The past decade has seen an explosion of observations from airborne and satellite-based multiand hyperspectral sensors, as well as from synthetic-aperture radar and LiDAR. Distilling useful information from this wealth of raw data is the domain of geospatial analysis, the collection of analytical, statistical, and heuristic methods for extracting information from georeferenced data. This information is important in serving the needs of a diverse set of industries including environmental conservation, oil and gas exploration, defense and intelligence, agriculture, coastal monitoring, forestry, and mining.

3D visualization techniques play an important role in geospatial analysis. The ability to represent the 3D nature of a geospatial data product on a 2D computer screen — including the ability to manipulate the data product in a 3D coordinate system — is essential; it enhances a user’s ability to explore the data, aiding in discovery and insight into features of the data that may not be apparent from a 2D view.

#### Representing 3D in Computer Graphics

In computer graphics, a typical convention is to specify a right-handed 3D coordinate system such that when a viewer is facing the display, +x is directed to the right, +y is directed up, and +z is directed out of the display, toward the viewer. Points — and 3D objects, which are treated as groups of points — within this 3D coordinate system are represented by homogeneous coordinates, which are formed by adding a fourth coordinate to each point. Instead of being represented by a triple (x,y,z), each point is instead represented by a quadruple (x,y,z,w). Homogeneous coordinates simplify coordinate transformations (i.e., translation, rotation, and scaling) by allowing them to be treated as matrix multiplications.

To view an object from a 3D coordinate system on a 2D display, a view volume, a projection plane, and a viewport are needed. The view volume is a subset of the 3D coordinate system; for simplicity it is often a unit cube centered at the origin. This is where the action takes place: Any object within the view volume is visualized; any object that falls outside the view volume is not. Objects can be scaled, rotated, and translated to fit within the view volume.

Objects within the 3D view volume are mapped into a 2D projection using a planar geometric projection, usually some form of perspective or parallel projection. The projection is defined by rays that emanate from a point, the center of projection, and pass through every point of the object to intersect with the projection plane. The contents of the projection plane are then mapped onto the viewport, a 2D window defined in the device coordinates of the display.

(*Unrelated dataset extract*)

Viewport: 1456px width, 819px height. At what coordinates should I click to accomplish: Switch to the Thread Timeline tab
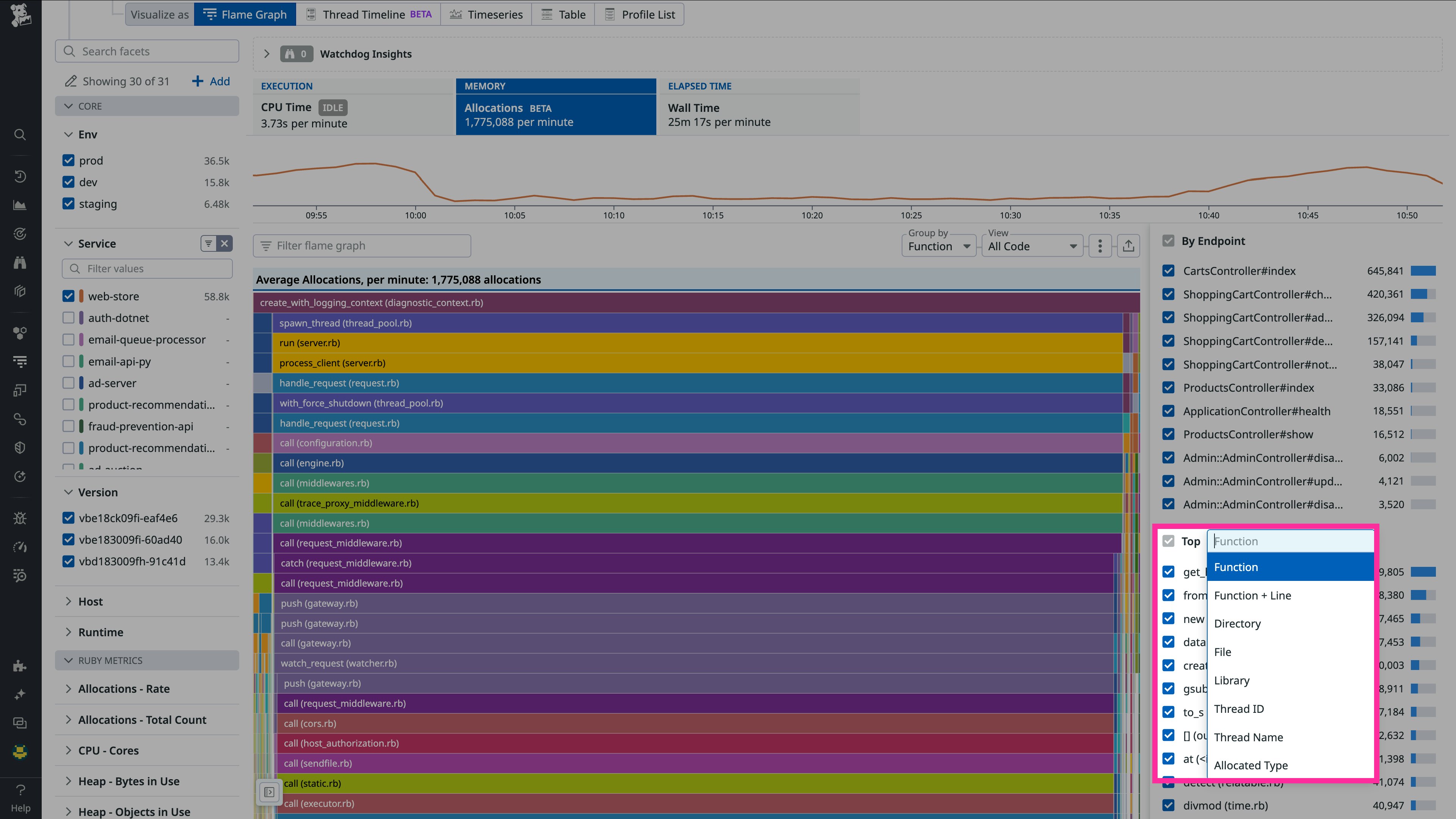[369, 15]
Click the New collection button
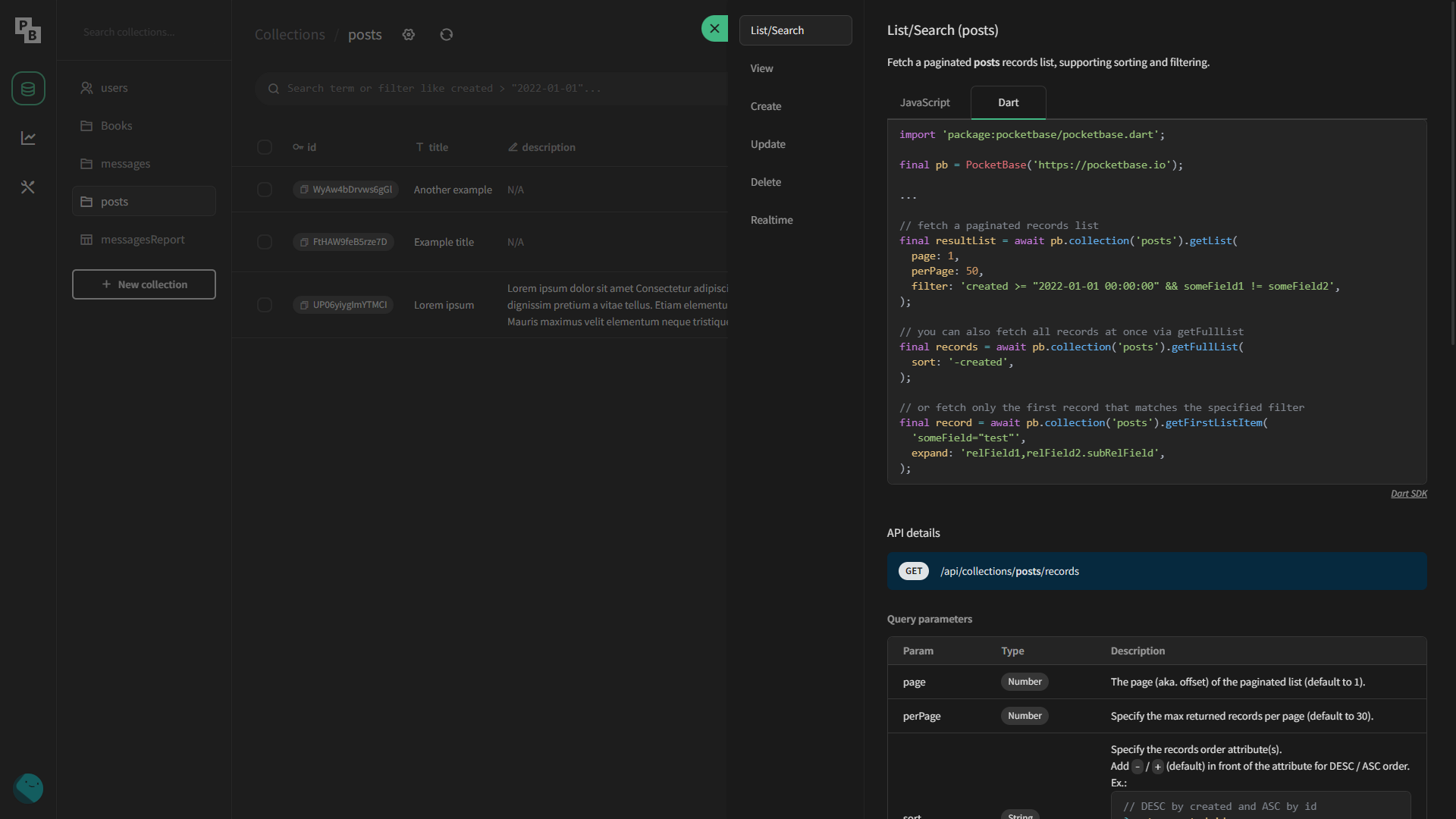 click(143, 284)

In computer graphics, complex 3D objects are constructed from a small number of primitive graphical items: points, line segments, and convex polygons. 3D curved surfaces are approximated by large numbers of small, flat polygons, typically triangles or quadrilaterals. Increasing the density of the polygons makes a smoother-looking surface.

Surfaces can be rendered using filled polygonal primitives drawn with a single color. This is known as flat shading. Surfaces can also be rendered using smooth or Gouraud shading, where the colors of the polygonal primitives are instead interpolated between the vertices. See Figure 1 for a comparison of the two techniques.

#### Applications of 3D in Geospatial Analysis

Digital elevation models (DEM), which give a 3D representation of the Earth’s surface, are used frequently in geospatial analysis. A DEM can be visualized in 3D as a polygonal mesh or a filled surface, with shading to heighten the 3D appearance of the model, or with colors proportional to height.

The data density of the visualization can be heightened by overlaying, as an image, additional georeferenced data onto the 3D DEM surface through texture mapping. The additional image data could be sourced from, for example, meteorology (surface temperatures, ozone concentration), geology (mineral types identified by multi- or hyperspectral imaging), or urban planning (zoning or land use), as well as many others. As an example, Figure 2 shows a visualization of USGS GTOPO30, a U.S. Geological Survey global digital elevation model, over the Front Range of northeast Colorado. The image features an overlay, through texture mapping, of land use with the USGS National Land Cover Dataset 1992 product, a 21-class land cover classification scheme. Colors are keyed to land cover types; urban and residential areas, for example, are red and pink. A vertical exaggeration of 0.2 is used in the visualization.